● Texte source:
────────

Les Chantiers de la Liberté

Idées et analyses sur les dynamiques politiques et diplomatiques.

Les somnambules de 2022

 

Les somnambules de 2022

À la fin de son formidable ouvrage sur les origines de la Première Guerre mondiale, Christopher Clark écrit :

« Où que nous jetons le regard dans cette Europe de l'après-guerre, nous retrouvons cette légèreté désinvolte. En ce sens, les protagonistes de 1914 étaient des somnambules qui regardaient sans voir, hantés par leurs songes, mais aveugles à la réalité des horreurs qu'ils étaient sur le point de faire naître dans le monde. »

(« Les Somnambules, été 1914 : comment l’Europe a marché vers la guerre », 2013, Champs, Histoire.)

Alors que la guerre en Ukraine entre dans son troisième mois, que face à la violence impitoyable de Poutine, les démocraties viennent d'ajouter à des sanctions économiques massives, une aide militaire qui ne l'est pas moins, s'impliquant chaque jour davantage dans le conflit, et ce, malgré les menaces nucléaires répétées des autorités russes, cette phrase s'impose à l'esprit, sinon comme prémonitoire, du moins comme une interrogation qui mérite d'être posée.

────────

Extrait d'un jeu de données
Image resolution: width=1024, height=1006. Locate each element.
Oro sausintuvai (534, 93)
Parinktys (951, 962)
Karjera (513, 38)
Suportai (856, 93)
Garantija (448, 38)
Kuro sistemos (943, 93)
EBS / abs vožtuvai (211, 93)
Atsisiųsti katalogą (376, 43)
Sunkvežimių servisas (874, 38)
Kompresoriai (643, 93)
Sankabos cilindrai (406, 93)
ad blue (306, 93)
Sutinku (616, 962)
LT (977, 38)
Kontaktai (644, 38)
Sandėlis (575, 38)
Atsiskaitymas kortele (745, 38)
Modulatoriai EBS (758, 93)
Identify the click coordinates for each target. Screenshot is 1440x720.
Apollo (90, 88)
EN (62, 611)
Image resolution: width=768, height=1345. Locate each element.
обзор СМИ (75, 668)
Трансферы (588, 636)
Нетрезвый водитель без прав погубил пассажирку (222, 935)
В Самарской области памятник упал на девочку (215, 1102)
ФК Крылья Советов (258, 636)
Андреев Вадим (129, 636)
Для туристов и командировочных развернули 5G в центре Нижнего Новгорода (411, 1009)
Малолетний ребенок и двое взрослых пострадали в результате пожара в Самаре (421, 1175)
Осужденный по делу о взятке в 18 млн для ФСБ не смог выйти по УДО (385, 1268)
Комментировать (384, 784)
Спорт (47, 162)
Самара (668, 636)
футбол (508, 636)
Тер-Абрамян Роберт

────────

● Consigne:
Citez, s'il vous plaît, le passage du texte source situé entre « Alors que la » et « mérite d'être posée. », ces deux bornes comprises.

● Réponse:
Alors que la guerre en Ukraine entre dans son troisième mois, que face à la violence impitoyable de Poutine, les démocraties viennent d'ajouter à des sanctions économiques massives, une aide militaire qui ne l'est pas moins, s'impliquant chaque jour davantage dans le conflit, et ce, malgré les menaces nucléaires répétées des autorités russes, cette phrase s'impose à l'esprit, sinon comme prémonitoire, du moins comme une interrogation qui mérite d'être posée.